Selon une autre source, leur profil « s’apparente à la mouvance survivaliste ».
Compte tenu des investigations déjà réalisées et la proximité des Vosges avec l’Allemagne, la Suisse et la Belgique, « il n’est pas à exclure que (Mia et sa mère) aient pu quitter le territoire national », a prévenu le procureur.
« Des diffusions internationales ont été réalisées pour faciliter leur localisation et leur appréhension », a-t-il indiqué.
Mia Montemaggi a été enlevée mardi par trois hommes, par ruse et sans violence, alors qu’elle était hébergée chez sa grand-mère maternelle, désignée depuis janvier « tiers de confiance » par la justice, dans le village des Poulières, à une trentaine de kilomètres d’Epinal.

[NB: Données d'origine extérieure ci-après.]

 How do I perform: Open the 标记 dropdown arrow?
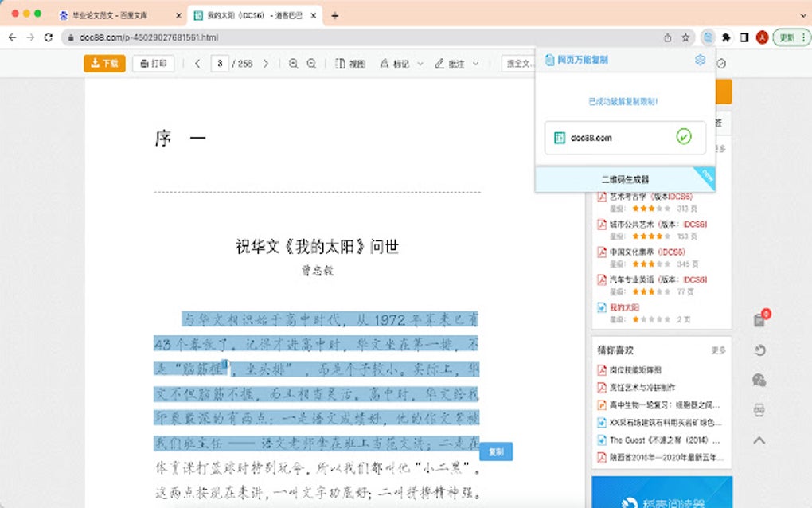[x=420, y=64]
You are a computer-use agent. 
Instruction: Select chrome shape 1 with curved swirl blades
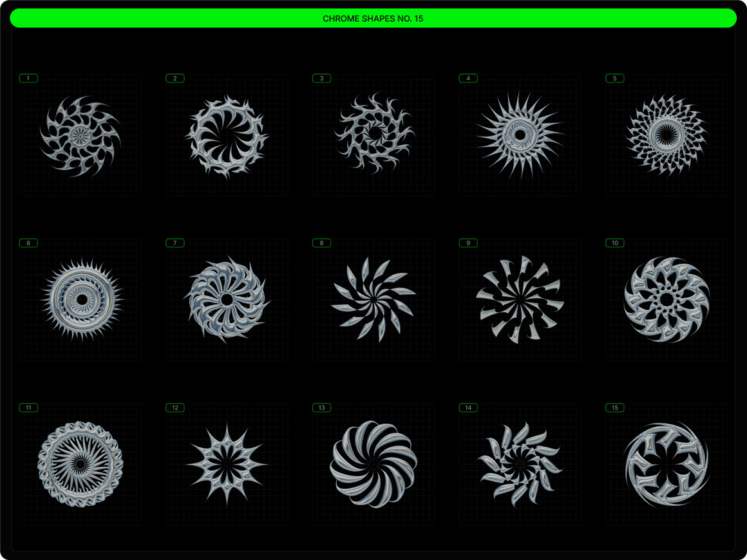80,136
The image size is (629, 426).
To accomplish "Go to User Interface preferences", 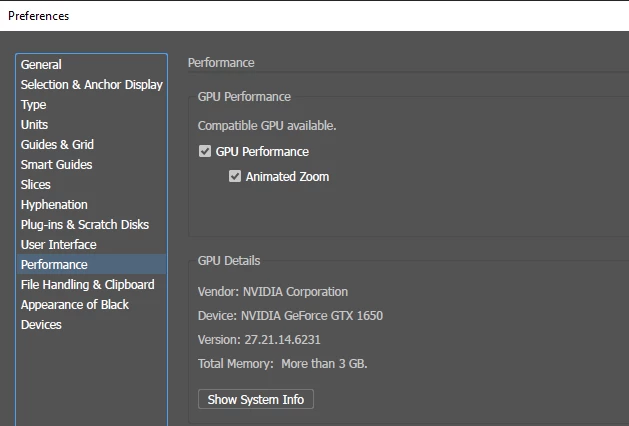I will pos(59,245).
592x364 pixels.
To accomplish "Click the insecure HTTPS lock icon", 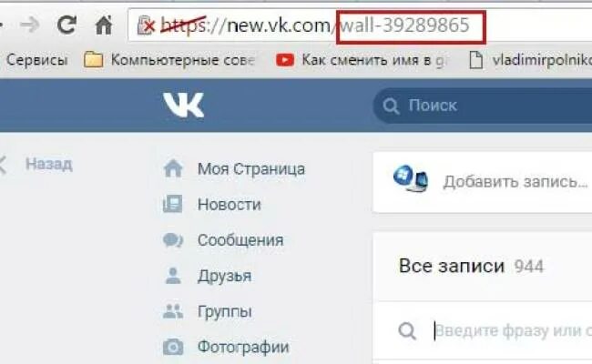I will (146, 25).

Sa mère, Lola Montemaggi, 28 ans, qui n’avait plus le droit de voir Mia seule et « voulait vivre en marge de la société », a également disparu depuis.
Deux des ravisseurs – un troisième étant resté au volant du véhicule qui a emmené l’enfant – se sont fait passer pour des représentants de la protection de l’enfance, avec des papiers à en-tête du ministère de la Justice.
Selon le procureur, les ravisseurs ont remis l’enfant à sa mère « environ 20 minutes plus tard ».
Au regard du « caractère très organisé de cette action et de la sophistication des techniques utilisées », l’enquête, qui mobilise 90 militaires, porte désormais sur le chef de « enlèvement de mineur de moins de 15 ans commis en bande organisée ». Ses auteurs encourent la réclusion criminelle à perpétuité.
Toute personne ayant des informations sur ce rapt est invitée à appeler le 0 800 36 32 68.